Quiz 6: Monitoring the condition of the mother during the first stage of labour
Please choose the one, most correct answer to each question or statement.
- What is a partogram?
    
- A chart for recording cervical dilatation only
 - An observation chart to record the clinical findings during the antenatal period
 - A machine to record the fetal heart rate
 - A chart to record the progress of labour together with the maternal and fetal condition
 
 - During the first stage of labour a partogram must be used:
    
- On all patients
 - Only on high-risk patients
 - Only in level 1 clinics
 - Only in level 2 and 3 hospitals
 
 - Which of the following indicates that the general condition of a patient in the first stage of labour is normal?
    
- The patient’s temperature, pulse rate, and blood pressure are normal
 - The patient is at ease and relaxed between contractions and does not appear pale
 - The urine output is normal and ketonuria is not present
 - The patient’s blood pressure is normal and proteinuria is not present
 
 - The correct management of a 17-year-old primigravida patient who appears very anxious and complains of painful contractions in early labour is:
    
- The patient must immediately receive analgesics.

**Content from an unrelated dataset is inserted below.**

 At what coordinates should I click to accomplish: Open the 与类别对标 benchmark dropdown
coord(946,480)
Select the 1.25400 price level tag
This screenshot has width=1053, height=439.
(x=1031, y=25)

 - A Caesarean section must be done.
 - The patient must be comforted and reassured and receive appropriate analgesia. If possible, someone she knows should stay with her.
 - The membranes must be ruptured to ensure a rapid progress of labour.
 
 - What is the normal maternal temperature during labour?
    
- 35.5–36.0 °C
 - 36.0–37.0 °C
 - 36.5–37.5 °C
 - 37.0–38.0 °C
 
 - Why is maternal pyrexia an important complication during the first stage of labour?
    
- Maternal pyrexia may cause maternal exhaustion and oliguria.
 - Maternal pyrexia may cause convulsions.
 - Maternal pyrexia may cause hypertension during labour.
 - Maternal pyrexia may be caused by an infection which could be dangerous to the patient.
 
 - What is the normal maternal pulse rate during labour?
    
- 60–80
 - 80–100
 - 100–120
 - 120–140
 
 - What causes a rapid maternal pulse during labour?
    
- Fetal distress
 - Hypertension
 - Pyrexia
 - Ketonuria
 
 - How often should the blood pressure be monitored in a low-risk patient during the latent phase of labour?
    
- Every 15 minutes
 - Every 30 minutes
 - Hourly
 - 2-hourly
 
 - Which of the following may cause hypertension during labour?
    
- Anxiety
 - Fetal distress
 - Chorioamnionitis
 - Anaemia
 
 - Which of the following would be the best management if a patient’s blood pressure was 90/50 mm Hg while she was lying on her back?
    
- The patient must change into the lateral position and the blood pressure measurement should be repeated after a further 1 to 2 minutes.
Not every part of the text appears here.